Little in childhood is more magical than reading a beautifully illustrated book. I was an especially lucky kid: my mother is Brazilian, so I had a far-ranging plethora of titles to choose from in both English and Portuguese. It didn’t matter that I sometimes couldn’t understand the words. The shapes were bold, the colors vibrant, and that’s all I really needed to be carried into a different world.
It’s exciting then, that a Brazilian illustrator has become the first-ever Latin American artist to win the Hans Christian Andersen Award, the most prestigious prize for children’s literature. Though Roger Mello has illustrated more than 100 children’s books and authored 20, he is not well-known outside Brazil.
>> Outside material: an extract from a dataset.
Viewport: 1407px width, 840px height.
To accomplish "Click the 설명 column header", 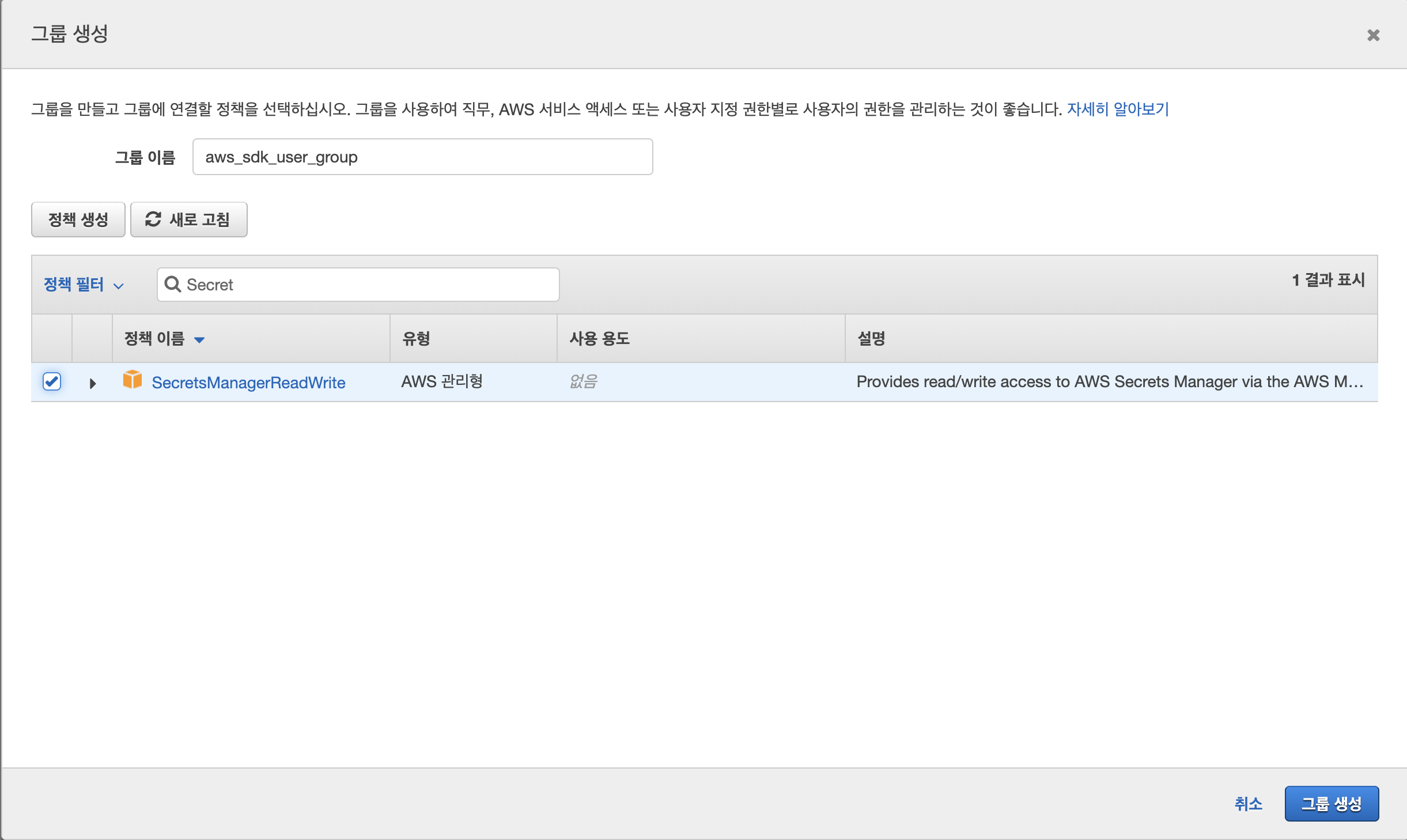I will pyautogui.click(x=871, y=339).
His winning of the prize suggests that the world might not only be waking up to Latin America’s fine art, but also to its illustration.
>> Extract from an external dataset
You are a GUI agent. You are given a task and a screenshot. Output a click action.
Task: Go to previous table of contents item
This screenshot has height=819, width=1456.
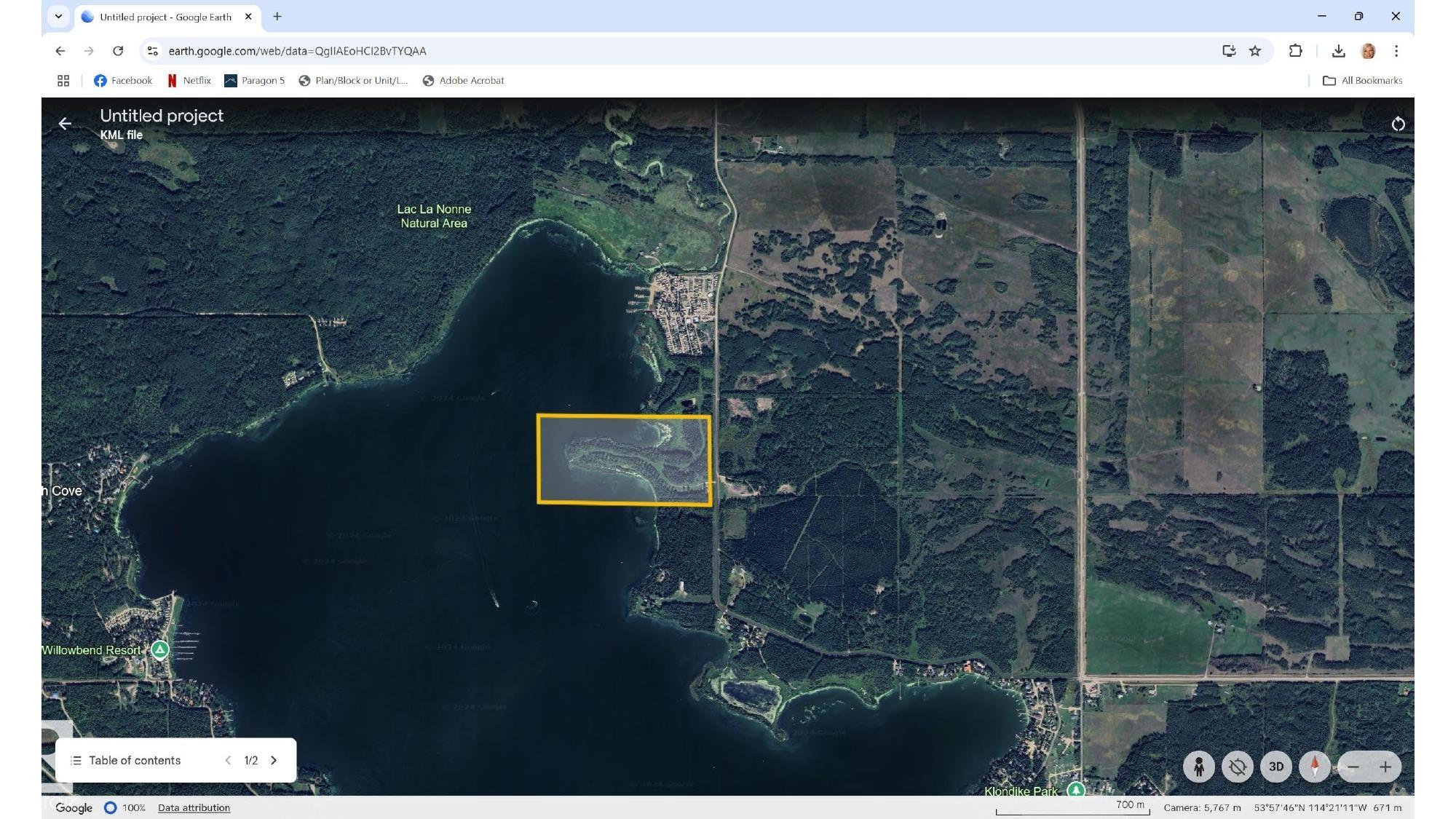pyautogui.click(x=228, y=760)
Mello’s work — seen in titles like Carvoeirinhos, Meninos do Mangue, and Bumbá Meu Boi Bumbá — melds indigenous, European, and African influences to create a mystical, allegorical realm. In commending Mello, the award jury wrote that his illustrations “provide avenues to explore the history and culture of Brazil. He does not underestimate a child’s ability to recognize and decode cultural phenomena and images. His illustrations allow children to be guided through stories by their imagination.”
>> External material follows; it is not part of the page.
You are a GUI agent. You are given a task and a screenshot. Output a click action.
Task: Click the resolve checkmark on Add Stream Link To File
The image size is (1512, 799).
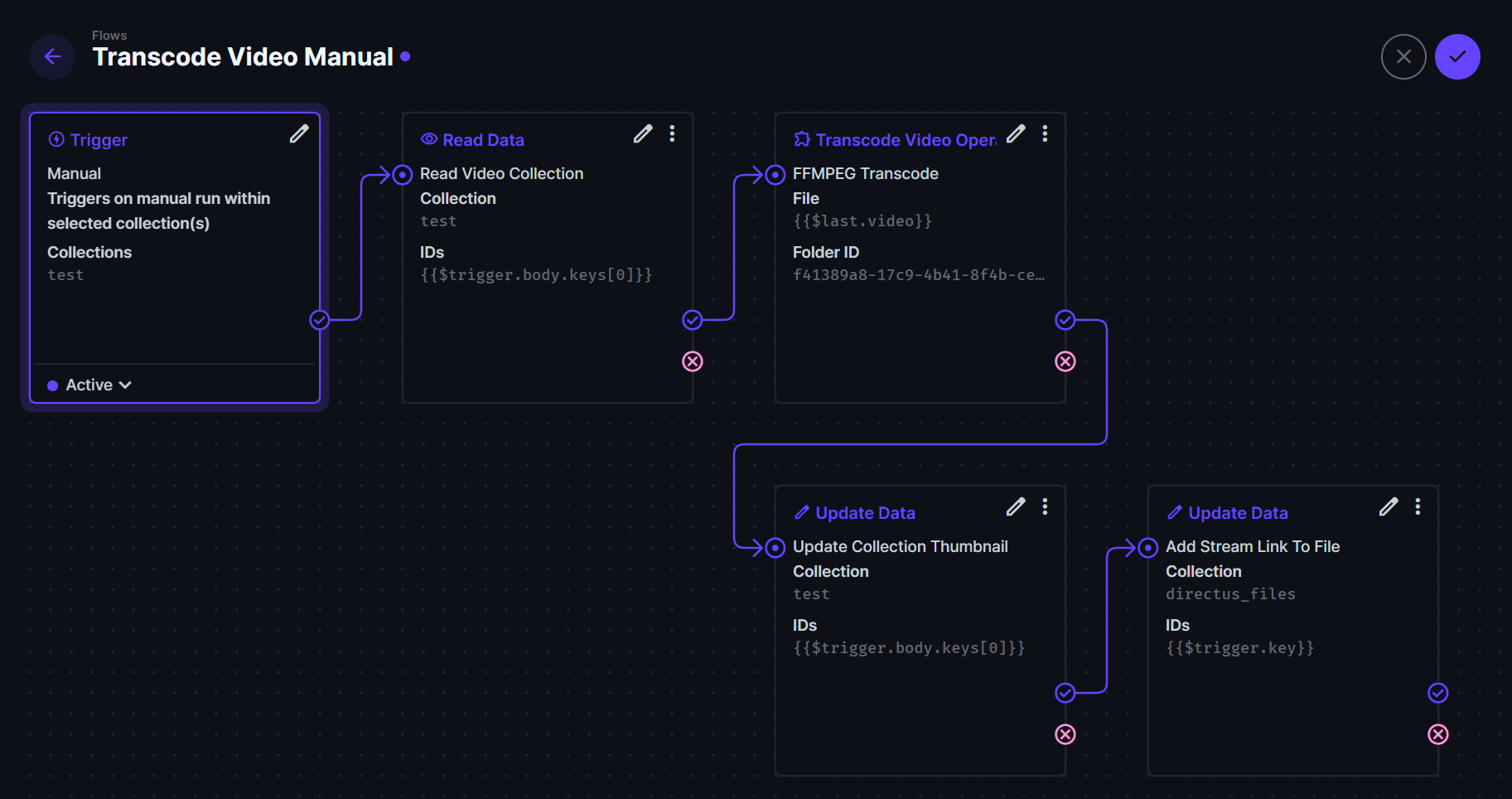1437,693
For those unfamiliar with the prize, the Hans Christian Andersen Award has been awarded every other year since 1966 by the International Board on Books for Young People (IBBYB) to illustrators who have made lasting contributions to children’s literature. Winners, which have included Maurice Sendak, Alois Carigiet, and Zbigniew Rychlicki, receive a diploma and a gold medal. IBBYB states on its website:
The Hans Christian Andersen Awards emphasize the value and the quality of children’s books. They have made distinguished works by writers and illustrators of children’s books widely known to the world. They demonstrate that we all possess an essential, inner human realm, shared by all people in spite of other differences, and that children’s books carry with them wisdom that can link the inner lives of children around the earth. Stories for children tell about destiny, grace, and enlightenment, offering hints to illuminate a path between chaos and order, despair and hope, catastrophe and catharsis.